There are plenty of summer activities in Whistler, from the epic downhill mountain biking to the pristine alpine lakes perfect for swimming. But if you're looking for an under-the-radar adventure, check out Whistler Alpine Guide's Via Ferrata tour up Whistler Peak. This adrenaline-fueled ascent allows mountain-climbing newbies to scale one of the most beautiful peaks around, all in five hours or less.

Italian for "Iron Way," Whistler's Via Ferrata consists of an engineered vertical pathway with permanently fixed cables and metal ladder rungs to help climbers up the rock. There are hundreds of Via Ferratas around the world, although most are concentrated in the alpine areas of Italy, Austria, and France. Created originally to help people climb mountains and expanded to aid soldiers in the First World War, today Via Ferratas are a boom to mountain regions looking to bolster their summer tourist attractions.

Offered from June through October, the four to five-hour tour starts from the Whistler Roundhouse, so you need to take the Gondola up from the village. On the way up, be sure to look for bears. No, seriously. Several bears have taken up residence in the Whistler bike park.
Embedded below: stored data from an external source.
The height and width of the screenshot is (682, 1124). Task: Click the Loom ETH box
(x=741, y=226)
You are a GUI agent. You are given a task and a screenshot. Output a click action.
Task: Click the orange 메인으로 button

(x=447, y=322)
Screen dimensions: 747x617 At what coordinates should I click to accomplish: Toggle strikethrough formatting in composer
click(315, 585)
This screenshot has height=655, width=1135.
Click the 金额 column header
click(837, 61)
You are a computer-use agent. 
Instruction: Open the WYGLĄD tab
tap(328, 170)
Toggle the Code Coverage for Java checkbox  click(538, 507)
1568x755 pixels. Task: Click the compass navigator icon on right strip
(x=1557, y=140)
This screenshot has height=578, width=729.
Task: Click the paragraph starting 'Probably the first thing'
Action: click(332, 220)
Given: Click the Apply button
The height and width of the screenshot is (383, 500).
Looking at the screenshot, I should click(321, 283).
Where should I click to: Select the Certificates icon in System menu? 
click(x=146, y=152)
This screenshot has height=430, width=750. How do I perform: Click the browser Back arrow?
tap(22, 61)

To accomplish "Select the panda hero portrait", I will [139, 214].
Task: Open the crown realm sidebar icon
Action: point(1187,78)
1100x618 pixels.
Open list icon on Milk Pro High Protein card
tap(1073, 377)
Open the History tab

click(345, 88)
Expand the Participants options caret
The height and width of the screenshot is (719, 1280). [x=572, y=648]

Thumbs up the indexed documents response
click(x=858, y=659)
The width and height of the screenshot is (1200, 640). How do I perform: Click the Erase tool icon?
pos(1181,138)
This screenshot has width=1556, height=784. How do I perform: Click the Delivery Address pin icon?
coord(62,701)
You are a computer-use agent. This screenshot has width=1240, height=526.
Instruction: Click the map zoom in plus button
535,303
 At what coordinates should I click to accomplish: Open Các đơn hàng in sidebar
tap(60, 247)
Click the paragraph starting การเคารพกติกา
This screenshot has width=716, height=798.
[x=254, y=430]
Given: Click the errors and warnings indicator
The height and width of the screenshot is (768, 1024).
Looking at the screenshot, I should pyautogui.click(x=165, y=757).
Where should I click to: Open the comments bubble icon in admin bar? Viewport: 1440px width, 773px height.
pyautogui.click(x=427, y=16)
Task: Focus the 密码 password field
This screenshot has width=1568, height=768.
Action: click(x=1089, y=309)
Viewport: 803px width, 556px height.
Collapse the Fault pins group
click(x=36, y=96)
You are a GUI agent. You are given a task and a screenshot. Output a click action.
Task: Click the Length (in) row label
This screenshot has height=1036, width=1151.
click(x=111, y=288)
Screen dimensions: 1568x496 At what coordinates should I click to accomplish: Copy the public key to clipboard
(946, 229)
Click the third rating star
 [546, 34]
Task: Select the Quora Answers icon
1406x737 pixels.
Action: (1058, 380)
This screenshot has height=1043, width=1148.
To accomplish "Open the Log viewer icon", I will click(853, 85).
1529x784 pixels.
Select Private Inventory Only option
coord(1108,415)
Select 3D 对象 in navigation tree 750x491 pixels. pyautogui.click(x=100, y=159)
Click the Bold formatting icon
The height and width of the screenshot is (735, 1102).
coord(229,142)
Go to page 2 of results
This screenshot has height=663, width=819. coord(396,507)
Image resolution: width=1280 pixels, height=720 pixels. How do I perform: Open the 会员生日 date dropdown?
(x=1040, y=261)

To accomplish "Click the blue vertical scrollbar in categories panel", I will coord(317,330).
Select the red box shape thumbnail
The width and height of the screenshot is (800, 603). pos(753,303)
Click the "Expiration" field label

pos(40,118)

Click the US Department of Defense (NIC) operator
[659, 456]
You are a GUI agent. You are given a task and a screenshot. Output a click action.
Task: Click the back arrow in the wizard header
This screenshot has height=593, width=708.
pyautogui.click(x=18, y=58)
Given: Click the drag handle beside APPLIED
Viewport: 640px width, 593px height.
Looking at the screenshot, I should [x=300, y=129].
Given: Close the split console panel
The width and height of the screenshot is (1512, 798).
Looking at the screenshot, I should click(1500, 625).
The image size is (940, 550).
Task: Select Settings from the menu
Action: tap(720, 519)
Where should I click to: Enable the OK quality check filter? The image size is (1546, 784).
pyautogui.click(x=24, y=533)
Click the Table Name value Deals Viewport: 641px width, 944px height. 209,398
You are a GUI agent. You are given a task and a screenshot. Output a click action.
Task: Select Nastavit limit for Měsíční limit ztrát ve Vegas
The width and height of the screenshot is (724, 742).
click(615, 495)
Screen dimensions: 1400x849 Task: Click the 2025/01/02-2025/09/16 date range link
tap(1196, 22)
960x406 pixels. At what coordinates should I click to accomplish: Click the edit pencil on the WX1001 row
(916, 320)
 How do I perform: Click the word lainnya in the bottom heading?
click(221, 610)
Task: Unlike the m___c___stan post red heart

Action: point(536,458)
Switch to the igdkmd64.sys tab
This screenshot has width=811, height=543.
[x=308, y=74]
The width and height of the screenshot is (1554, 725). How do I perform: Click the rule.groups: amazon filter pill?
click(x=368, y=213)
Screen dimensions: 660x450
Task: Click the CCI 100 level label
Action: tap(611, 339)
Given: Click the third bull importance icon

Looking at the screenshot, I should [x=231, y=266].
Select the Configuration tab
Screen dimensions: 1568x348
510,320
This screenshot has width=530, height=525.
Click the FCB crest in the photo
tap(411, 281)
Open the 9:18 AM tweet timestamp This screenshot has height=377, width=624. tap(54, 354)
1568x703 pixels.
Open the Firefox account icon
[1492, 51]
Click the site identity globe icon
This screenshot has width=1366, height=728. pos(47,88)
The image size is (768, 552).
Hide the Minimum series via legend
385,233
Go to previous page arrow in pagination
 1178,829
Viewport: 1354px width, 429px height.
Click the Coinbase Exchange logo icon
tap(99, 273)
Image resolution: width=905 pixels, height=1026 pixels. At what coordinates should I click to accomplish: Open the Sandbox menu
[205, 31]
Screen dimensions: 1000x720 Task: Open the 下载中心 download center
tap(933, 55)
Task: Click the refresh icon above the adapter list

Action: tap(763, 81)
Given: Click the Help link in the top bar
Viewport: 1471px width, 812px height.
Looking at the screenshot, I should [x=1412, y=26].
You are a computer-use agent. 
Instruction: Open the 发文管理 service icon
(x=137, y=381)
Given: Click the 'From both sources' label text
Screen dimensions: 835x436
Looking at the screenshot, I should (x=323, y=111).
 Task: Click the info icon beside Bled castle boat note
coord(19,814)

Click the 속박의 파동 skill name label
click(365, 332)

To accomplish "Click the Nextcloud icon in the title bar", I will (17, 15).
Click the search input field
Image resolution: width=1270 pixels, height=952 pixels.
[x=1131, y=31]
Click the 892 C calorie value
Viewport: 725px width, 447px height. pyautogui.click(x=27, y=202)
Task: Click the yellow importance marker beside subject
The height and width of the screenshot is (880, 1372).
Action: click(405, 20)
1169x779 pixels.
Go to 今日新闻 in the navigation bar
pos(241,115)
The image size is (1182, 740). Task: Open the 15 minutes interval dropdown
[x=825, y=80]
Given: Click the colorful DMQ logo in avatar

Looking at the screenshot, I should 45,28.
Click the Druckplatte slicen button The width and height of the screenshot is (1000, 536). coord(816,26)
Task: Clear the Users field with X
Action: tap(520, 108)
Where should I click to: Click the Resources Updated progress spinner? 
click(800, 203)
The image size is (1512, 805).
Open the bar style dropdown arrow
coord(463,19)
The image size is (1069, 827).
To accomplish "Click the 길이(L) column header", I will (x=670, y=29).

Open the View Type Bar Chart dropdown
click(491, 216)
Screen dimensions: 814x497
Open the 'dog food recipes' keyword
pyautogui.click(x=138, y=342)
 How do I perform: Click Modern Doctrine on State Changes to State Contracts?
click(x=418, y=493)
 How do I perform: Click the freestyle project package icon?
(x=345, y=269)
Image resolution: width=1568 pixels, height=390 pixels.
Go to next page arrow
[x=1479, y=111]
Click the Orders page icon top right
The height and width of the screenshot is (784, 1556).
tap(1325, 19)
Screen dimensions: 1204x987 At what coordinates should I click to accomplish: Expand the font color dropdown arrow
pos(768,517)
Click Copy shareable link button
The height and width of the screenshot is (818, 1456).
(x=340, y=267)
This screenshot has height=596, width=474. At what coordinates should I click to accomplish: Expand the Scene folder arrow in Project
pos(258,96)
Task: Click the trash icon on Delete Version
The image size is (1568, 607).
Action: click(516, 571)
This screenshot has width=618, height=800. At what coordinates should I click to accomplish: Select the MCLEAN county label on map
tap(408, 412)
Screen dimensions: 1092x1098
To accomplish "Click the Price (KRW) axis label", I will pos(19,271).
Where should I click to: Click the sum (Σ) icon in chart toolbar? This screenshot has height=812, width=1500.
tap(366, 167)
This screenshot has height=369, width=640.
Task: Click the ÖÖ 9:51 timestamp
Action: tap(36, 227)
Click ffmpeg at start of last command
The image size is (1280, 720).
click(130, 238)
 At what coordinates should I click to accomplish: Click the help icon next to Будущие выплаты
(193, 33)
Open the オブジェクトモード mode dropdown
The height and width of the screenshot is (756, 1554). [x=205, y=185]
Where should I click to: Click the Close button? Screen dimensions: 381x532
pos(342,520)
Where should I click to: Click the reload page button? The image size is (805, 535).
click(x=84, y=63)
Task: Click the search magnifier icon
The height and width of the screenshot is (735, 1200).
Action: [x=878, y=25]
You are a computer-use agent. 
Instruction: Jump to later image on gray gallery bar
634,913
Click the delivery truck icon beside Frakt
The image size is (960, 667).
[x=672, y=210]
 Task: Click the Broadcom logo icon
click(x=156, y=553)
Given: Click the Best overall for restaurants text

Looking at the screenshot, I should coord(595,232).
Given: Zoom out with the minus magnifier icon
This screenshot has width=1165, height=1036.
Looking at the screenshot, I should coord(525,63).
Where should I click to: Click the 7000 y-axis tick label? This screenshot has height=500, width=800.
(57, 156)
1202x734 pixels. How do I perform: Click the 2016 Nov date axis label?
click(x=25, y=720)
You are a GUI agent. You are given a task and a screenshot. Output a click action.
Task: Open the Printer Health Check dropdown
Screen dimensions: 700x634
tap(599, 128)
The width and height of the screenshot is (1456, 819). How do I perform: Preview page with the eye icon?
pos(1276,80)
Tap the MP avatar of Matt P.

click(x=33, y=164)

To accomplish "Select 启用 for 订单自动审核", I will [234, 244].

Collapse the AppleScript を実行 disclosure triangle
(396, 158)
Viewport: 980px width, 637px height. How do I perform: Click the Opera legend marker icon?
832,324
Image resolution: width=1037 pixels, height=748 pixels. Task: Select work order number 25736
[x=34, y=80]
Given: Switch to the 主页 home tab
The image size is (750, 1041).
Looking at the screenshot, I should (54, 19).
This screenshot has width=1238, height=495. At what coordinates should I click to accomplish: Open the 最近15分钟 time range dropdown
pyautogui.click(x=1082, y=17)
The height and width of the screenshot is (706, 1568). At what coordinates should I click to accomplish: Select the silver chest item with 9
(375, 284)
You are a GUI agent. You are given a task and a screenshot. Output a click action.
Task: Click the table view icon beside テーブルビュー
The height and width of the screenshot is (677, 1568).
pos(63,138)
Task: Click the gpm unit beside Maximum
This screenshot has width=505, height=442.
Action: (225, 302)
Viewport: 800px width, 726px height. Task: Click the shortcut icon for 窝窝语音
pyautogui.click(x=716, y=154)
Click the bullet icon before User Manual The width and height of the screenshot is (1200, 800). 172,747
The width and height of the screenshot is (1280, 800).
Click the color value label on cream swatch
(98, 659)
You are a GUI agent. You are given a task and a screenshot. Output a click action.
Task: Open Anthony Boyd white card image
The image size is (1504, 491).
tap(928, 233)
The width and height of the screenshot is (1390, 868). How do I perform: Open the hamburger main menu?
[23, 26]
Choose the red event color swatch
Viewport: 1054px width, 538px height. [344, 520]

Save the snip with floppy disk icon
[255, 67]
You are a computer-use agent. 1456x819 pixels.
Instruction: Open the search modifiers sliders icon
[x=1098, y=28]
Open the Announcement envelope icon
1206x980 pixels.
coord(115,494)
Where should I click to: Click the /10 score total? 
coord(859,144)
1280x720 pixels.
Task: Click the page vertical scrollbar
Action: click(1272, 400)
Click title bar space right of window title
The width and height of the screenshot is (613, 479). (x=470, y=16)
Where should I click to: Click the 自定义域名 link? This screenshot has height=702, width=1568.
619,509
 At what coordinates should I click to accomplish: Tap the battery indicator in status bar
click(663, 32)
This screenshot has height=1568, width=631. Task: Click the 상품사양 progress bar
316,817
After you sign your life away (read=activity waiver) and get geared up, the trip starts with a quick ascent across Whistler glacier. Yes, you'll get an ice ax (score!) and before you know it you'll be staring straight up Whistler Peak. The Via Ferrata begins with a safe but moderately terrifying ladder. From there, you climb a combination of rock and metal rungs with convenient ledges to stop and admire the views. Terrified of heights? You're always clipped into a climbing cable for safety, so even though there are still risks, the possibility of falling is minimal. A few bumps and scratches notwithstanding, the route is relatively easy; each time a climber feels stumped as to where to place a hand or foot, your guide will point out a well-placed ladder rung or hand-hold to ease the climb.

An ascent up the cliffs, walls, and ledges of Whistler Peak quickly reveals jaw-dropping vistas. Skiers get similar views when they ride the Peak Chairlift each winter, but there's something much more satisfying about climbing the mountain yourself. You arrive at the top wishing the climb might go on a bit further, reveling in the adrenaline rush and the snow-capped peaks all around. It's peaceful up here. It's beautiful.

Whistler Alpine Guides has been leading tours up Whistler Peak for several years, but the experience is still a hidden gem. On a recent visit to Whistler, Curbed Ski had drinks with several locals who were shocked to discover that our favorite activity of the weekend was something with which they were unfamiliar. Worlds apart from the summer mayhem down below, the Via Ferrata felt a bit like a powder day on the hill. Sure, the snow was slushy. But time slowed down, we were happy just being in the mountains, and we left with sore legs and a happy heart.